Maggie Daley Park: Chicago's Most Versatile Free Park

Maggie Daley Park packs a climbing wall, seasonal skating ribbon, elaborate playground, and sweeping lakefront greenspace into 20 free acres steps from Millennium Park. It works equally well for a quick outdoor break and a full family afternoon.

Quick Facts

Location
337 E. Randolph St., Chicago, IL 60601 (The Loop, next to Millennium Park)
Getting There
Walk from Millennium Park area; multiple CTA 'L' and bus lines serve the Loop. Use the CTA trip planner for current routes.
Time Needed
45 minutes (quick visit) to 3+ hours (playground, climbing wall, and skating)
Cost
Free park entry; fees apply for climbing wall, mini golf, and skating ribbon (check current rates at maggiedaleypark.com)
Best for
Families with kids, outdoor picnics, winter ice skating, architecture lovers
Official website
maggiedaleypark.com
Aerial view of Maggie Daley Park showing winding paved paths, geometric playground structures, lush green trees, and golden sunlight over landscaped grounds.

What Maggie Daley Park Actually Is

Maggie Daley Park is a 20-acre (81,000 m²) public park operated by the Chicago Park District, substantially completed in late 2014 and officially opened in 2015 on the site of the former Daley Bicentennial Plaza. It sits in the Loop, bounded by Randolph Street, Monroe Street, Columbus Drive, and Lake Shore Drive East, and is connected directly to Millennium Park via the Frank Gehry-designed BP Pedestrian Bridge. The park was designed by Michael Van Valkenburgh Associates and, in a feat of urban engineering, sits atop a 4,000-car underground parking garage.

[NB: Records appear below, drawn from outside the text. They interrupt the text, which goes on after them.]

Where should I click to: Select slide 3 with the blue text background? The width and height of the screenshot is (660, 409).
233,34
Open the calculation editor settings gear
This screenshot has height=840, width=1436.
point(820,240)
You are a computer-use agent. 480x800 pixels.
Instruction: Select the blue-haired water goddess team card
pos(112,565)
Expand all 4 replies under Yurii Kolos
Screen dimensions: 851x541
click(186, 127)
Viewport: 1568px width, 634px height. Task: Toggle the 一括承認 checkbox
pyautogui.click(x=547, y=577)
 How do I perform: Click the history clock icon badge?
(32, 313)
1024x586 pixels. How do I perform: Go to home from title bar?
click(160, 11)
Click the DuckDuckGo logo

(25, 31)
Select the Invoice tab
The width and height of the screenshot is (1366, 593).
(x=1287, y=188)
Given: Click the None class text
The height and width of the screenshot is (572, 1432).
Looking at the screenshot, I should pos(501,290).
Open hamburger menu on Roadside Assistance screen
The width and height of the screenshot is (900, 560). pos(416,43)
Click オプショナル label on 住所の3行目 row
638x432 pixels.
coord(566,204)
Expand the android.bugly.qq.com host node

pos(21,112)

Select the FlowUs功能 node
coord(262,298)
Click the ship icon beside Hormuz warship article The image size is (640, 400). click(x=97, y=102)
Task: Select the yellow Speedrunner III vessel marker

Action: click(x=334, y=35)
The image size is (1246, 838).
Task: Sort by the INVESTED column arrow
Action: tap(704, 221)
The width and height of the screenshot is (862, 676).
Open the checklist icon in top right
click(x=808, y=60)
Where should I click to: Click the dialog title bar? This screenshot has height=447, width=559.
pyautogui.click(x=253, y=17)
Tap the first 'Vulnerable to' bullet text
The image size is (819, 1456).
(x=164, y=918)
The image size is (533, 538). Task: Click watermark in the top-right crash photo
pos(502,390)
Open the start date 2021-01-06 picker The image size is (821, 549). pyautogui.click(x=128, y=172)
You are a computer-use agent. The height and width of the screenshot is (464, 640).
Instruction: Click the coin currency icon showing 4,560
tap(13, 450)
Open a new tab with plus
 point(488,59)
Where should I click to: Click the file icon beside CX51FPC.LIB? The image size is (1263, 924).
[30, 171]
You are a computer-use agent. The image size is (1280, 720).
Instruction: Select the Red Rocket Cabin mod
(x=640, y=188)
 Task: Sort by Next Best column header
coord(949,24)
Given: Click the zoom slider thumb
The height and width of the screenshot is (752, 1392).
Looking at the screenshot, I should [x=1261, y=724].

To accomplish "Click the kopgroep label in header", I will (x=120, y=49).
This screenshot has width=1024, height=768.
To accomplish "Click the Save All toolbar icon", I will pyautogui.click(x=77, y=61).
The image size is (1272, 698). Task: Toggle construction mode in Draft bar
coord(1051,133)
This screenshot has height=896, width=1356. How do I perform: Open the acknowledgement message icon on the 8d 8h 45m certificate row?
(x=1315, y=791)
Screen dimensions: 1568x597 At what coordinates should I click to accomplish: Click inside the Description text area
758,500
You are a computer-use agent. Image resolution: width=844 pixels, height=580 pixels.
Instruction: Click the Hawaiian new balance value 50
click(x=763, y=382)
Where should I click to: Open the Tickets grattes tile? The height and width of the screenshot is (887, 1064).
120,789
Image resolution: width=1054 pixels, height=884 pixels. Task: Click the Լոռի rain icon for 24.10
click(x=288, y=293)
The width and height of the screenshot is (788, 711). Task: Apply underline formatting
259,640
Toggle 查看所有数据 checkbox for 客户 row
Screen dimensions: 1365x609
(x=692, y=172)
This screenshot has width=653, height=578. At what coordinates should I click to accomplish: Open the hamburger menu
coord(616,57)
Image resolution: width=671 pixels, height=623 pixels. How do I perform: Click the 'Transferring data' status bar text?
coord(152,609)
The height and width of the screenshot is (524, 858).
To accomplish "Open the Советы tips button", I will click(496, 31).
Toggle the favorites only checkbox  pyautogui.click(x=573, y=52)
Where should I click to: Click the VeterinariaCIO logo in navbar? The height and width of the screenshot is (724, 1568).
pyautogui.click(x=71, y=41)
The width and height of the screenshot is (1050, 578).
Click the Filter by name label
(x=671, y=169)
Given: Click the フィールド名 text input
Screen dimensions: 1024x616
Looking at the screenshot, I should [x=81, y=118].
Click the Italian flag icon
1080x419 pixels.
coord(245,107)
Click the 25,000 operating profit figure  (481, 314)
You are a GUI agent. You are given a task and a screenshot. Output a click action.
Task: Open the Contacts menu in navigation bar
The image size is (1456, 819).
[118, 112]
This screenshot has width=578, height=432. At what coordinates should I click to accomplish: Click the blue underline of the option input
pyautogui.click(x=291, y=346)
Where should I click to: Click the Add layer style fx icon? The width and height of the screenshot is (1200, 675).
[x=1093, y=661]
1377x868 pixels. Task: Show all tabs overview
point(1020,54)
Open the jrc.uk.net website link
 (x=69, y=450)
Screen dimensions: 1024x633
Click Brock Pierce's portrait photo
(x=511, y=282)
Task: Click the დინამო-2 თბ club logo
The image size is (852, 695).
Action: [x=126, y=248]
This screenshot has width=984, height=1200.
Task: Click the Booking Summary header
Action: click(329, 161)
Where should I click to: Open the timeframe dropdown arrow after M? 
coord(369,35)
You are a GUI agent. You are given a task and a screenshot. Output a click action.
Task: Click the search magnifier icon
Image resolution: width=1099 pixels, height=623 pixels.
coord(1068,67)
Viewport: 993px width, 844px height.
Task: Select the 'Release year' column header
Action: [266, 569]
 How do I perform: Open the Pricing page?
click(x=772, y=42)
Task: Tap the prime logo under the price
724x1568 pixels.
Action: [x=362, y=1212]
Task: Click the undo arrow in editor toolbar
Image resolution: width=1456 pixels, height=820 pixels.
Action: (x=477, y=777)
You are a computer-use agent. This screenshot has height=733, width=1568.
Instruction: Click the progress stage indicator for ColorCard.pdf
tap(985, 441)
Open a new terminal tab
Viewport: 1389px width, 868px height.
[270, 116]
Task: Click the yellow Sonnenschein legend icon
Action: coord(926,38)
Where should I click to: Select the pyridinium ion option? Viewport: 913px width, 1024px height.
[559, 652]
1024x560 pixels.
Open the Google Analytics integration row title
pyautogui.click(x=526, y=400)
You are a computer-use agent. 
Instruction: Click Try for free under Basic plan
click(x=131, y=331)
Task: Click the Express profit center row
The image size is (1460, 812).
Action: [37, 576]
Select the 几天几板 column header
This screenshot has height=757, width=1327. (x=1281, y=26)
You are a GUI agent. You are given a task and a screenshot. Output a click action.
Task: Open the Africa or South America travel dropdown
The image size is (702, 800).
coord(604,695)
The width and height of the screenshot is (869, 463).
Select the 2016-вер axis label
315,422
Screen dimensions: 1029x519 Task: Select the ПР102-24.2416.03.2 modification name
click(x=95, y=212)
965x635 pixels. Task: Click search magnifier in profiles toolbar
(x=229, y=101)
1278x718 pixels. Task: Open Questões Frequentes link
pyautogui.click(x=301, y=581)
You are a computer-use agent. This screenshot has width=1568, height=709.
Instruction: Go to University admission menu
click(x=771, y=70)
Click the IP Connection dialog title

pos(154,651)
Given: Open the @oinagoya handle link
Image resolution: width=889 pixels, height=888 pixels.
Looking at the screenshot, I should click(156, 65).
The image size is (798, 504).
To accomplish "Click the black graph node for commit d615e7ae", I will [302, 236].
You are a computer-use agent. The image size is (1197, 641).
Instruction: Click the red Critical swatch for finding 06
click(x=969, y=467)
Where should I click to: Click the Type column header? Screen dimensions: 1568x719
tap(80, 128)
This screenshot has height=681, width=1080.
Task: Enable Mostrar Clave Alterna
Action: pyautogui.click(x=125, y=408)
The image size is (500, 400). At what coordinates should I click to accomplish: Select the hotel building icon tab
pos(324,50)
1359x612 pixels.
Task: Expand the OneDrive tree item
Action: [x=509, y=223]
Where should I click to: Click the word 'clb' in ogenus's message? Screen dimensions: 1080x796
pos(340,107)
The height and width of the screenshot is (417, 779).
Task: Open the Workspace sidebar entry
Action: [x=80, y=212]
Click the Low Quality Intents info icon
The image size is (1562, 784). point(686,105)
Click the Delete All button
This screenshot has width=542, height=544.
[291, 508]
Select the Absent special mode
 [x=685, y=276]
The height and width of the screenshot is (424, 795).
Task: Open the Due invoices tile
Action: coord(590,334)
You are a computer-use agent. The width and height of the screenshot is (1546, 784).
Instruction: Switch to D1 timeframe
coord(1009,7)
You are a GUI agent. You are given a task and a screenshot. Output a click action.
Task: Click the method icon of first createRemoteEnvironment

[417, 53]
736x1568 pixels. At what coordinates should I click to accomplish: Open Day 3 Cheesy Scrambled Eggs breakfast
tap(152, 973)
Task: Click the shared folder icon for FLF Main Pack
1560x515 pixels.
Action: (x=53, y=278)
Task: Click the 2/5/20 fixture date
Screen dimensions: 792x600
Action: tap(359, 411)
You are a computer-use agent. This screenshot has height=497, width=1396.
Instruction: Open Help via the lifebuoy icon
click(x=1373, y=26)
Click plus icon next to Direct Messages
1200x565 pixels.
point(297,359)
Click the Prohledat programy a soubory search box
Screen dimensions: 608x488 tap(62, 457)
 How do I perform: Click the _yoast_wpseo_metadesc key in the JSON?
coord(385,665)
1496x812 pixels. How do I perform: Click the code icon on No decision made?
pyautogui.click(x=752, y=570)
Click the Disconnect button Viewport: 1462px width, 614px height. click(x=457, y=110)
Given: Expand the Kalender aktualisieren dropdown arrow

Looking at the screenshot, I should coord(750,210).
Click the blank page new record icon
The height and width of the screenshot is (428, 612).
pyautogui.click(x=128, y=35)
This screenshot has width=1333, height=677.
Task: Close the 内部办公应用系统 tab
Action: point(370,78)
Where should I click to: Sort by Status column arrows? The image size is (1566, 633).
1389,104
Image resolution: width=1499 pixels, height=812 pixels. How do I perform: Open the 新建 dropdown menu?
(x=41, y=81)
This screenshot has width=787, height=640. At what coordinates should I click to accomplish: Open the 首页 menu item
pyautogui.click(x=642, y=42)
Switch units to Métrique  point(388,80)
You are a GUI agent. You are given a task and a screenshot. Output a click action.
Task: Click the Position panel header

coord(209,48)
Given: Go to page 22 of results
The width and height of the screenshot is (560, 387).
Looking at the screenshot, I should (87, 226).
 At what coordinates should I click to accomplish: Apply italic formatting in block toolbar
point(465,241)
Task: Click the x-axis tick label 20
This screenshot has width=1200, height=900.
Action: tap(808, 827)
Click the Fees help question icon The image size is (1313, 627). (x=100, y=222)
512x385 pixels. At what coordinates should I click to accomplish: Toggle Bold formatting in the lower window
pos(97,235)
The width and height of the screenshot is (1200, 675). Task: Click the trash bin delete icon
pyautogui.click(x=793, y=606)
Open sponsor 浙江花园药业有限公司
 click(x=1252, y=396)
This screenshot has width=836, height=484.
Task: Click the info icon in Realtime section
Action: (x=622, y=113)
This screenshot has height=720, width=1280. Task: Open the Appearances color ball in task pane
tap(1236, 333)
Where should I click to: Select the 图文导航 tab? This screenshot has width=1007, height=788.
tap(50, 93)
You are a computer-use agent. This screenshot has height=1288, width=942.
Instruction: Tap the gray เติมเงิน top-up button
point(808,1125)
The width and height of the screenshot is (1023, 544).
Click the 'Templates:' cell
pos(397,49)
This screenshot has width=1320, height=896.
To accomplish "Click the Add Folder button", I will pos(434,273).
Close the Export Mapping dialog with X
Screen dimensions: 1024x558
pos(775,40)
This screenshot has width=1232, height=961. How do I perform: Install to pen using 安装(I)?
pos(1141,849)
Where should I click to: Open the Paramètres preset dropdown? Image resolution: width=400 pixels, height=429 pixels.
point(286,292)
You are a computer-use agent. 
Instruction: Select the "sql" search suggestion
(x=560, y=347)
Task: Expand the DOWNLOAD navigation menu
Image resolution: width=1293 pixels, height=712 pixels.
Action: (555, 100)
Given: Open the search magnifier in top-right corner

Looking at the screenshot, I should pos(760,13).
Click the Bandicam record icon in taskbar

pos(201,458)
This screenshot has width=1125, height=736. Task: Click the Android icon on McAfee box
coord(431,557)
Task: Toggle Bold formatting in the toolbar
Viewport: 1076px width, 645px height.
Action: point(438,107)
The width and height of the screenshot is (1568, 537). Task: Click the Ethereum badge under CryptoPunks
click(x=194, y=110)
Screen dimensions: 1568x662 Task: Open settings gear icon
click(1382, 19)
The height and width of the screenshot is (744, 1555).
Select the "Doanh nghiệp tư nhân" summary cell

The park is named after Maggie Daley, the late wife of former mayor Richard M. Daley, who was a committed arts and children's advocate. That commitment shows in the programming: the park is built around active, seasonal uses rather than passive green space. You come here to do something, not just to sit, though there is plenty of room for that too.

ℹ️ Good to know

Park hours are 6:00 am to 11:00 pm, seven days a week. Individual attractions such as the climbing wall, skating ribbon, and mini golf operate on seasonal schedules with their own hours and fees. Check maggiedaleypark.com before your visit, especially outside of summer.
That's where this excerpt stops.